I will only be in HCMC (Saigon) when in Vietnam, and don't really plan on going very far out of the city. Thanks for your suggestions in advance.


----------



## ynot1985 (Feb 29, 2016)

what are looking forward to eating in HK.. I can recommend you places to try if you can tell me what you want to eat


----------



## mise_en_place (Mar 5, 2016)

I guess you've got to do Dim Sum in HK. Other than that, I'd like to eat mostly local fare (i.e. not looking for French or Italian).

Thanks a lot.


----------



## mikedtran (Mar 5, 2016)

It may sound ridiculous, but my favorite meal I had in Vietnamese as a street Banh Mi. (I'm Vietnamese if that counts for anything)

I would also suggest eating as much street food as you can (if your stomach can handle it). 

*Couple of my other favorites:*
Banh Beo ('cake' with dried shrimp and mung bean)
Bun Bo Hue (spicy beef noodle stew)
Banh Bo Loc (tapioca dumpling with bbq pork and shrimp)
Banh Uot (rice sheets with pork cake/sausage and veggies)


----------



## mise_en_place (Mar 5, 2016)

I plan on eating in Vietnam until I explode. Viet cuisine is some of my favorite to eat and cook. Luckily I will be staying with my old roommate who lives in HCMC. I will ask his recommendation on his favorite places to find these dishes. Thanks.


----------



## mise_en_place (Mar 5, 2016)

Oh, and banh mi is one the most delicious foods on earth. It's not like you went to Japan and said the best thing you ate was a pokki stick.


----------



## mikedtran (Mar 5, 2016)

mise_en_place said:


> Oh, and banh mi is one the most delicious foods on earth. It's not like you went to Japan and said the best thing you ate was a pokki stick.

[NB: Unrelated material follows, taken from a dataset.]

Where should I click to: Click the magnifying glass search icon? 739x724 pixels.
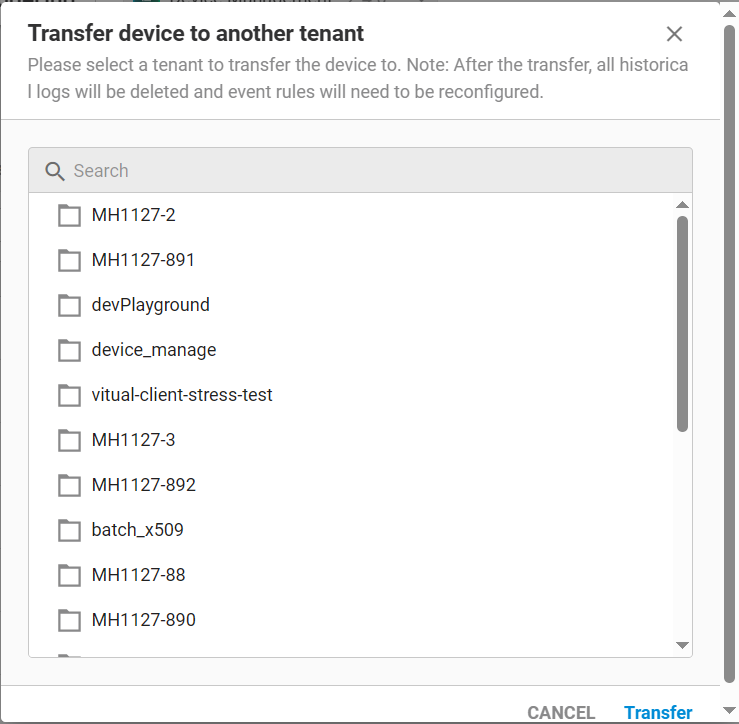[55, 171]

hahha it is really great in Vietnam because it is basically "Chipotle" style in that you can ask for whatever ingredients/toppings you want. I would suggest ordering double meat as Vietnam is quite skimpy on the meat.


----------



## ynot1985 (Mar 5, 2016)

what's your budget for yum cha cause there's fancy one or cheap ones.

for fancy ones, some are pricy and even jeans are not allowed. but for good cheap eats, go tim ho wan, they have many branches but only go to the Sham shui po branch, the rest isnt as good.

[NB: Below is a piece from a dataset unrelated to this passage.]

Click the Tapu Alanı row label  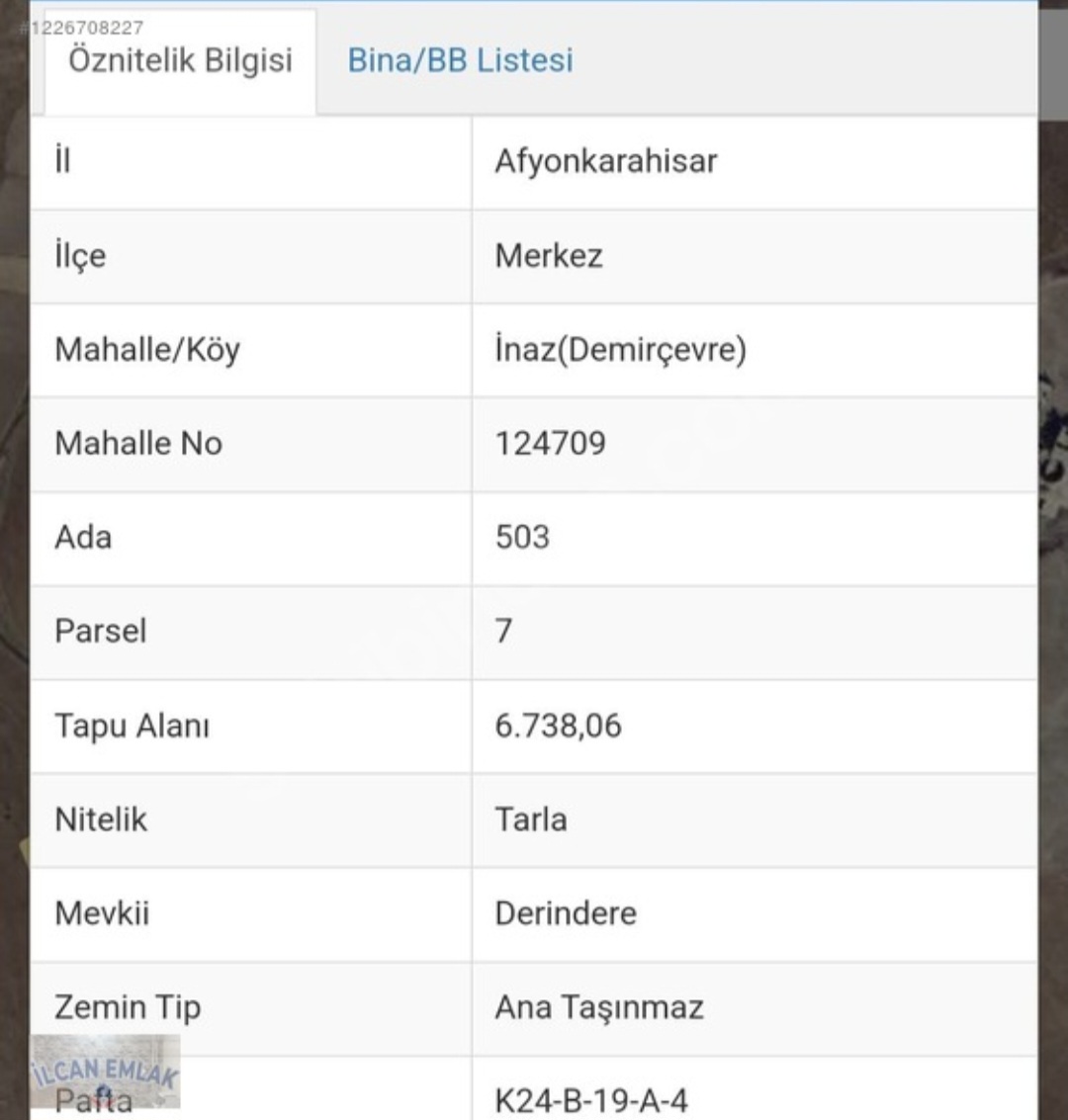point(132,726)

local fare, would you be interested in cha chan tang or wanton noodle/ beef brisket noodles or street food? you know where you are staying so i direct to what's good nearby







mise_en_place said:


> I guess you've got to do Dim Sum in HK. Other than that, I'd like to eat mostly local fare (i.e. not looking for French or Italian).
> 
> Thanks a lot.


----------



## mise_en_place (Mar 7, 2016)

Ynot, I will be staying in Kowloon.

I'm not interested in super fancy yum cha. 

Thank you for your advice so far.


----------



## ynot1985 (Mar 7, 2016)

I'm assuming you are staying near Nathan road (mongkok, Jordan yau Ma tai, tsim tsa tsui)?

or are you staying elsewhere


----------



## mise_en_place (Mar 7, 2016)

ynot1985 said:


> I'm assuming you are staying near Nathan road (mongkok, Jordan yau Ma tai, tsim tsa tsui)?
> 
> or are you staying elsewhere



You are correct.


----------



## kevpenbanc (Mar 8, 2016)

Don't know if you know much about Shanghaiese food, my wife is from Shanghai.
They specialise in dumplings. 
There's a dumpling place at some old touristy building (was a while ago - you should be able to find it) that the wife took me to. 
Also ate at some cheapo dumpling places, very nice, very cheap.
Not sure if this constitutes any meaningful advice 
Have fun.


----------



## kevpenbanc (Mar 8, 2016)

Look for Yuyuan Gardens, there'a a dumpling place in there somewhere.


----------



## Asteger (Mar 9, 2016)

I've spent lots of time around Nathan Rd, but can't really give any recs. One of the last times I was there I just asked in the hotel for a dim sum place 'that you would love to go to' and it worked out very well.


----------



## mise_en_place (Apr 1, 2016)

Thanks again to everybody for the recommendations. I returned from my trip and had a ton of great food.

-Mike: I ate everything you listed and a whole hell of a lot more. Vietnam had the best food out of anywhere I went.

-Ynot: I really enjoyed the Tim Ho Wan Sham Shui Po branch. While Hong Kong was my least favorite of the places I visited, the food was still great.

If anyone is traveling to these places please feel free to PM me questions and I can give recommendations as well.


----------



## mikedtran (Apr 1, 2016)

mise_en_place said:


> Thanks again to everybody for the recommendations. I returned from my trip and had a ton of great food.
> 
> -Mike: I ate everything you listed and a whole hell of a lot more. Vietnam had the best food out of anywhere I went.
> 
> ...



Sounds like you had a great trip! I'm quite jealous and definitely need to plan another trip out to Vietnam.


----------



## Asteger (Apr 1, 2016)

... Ah, so what were your impressions of Shanghai? HK is great to visit, but food-wise better usually in Sing and Viet for sure. Never been to Shanghai


----------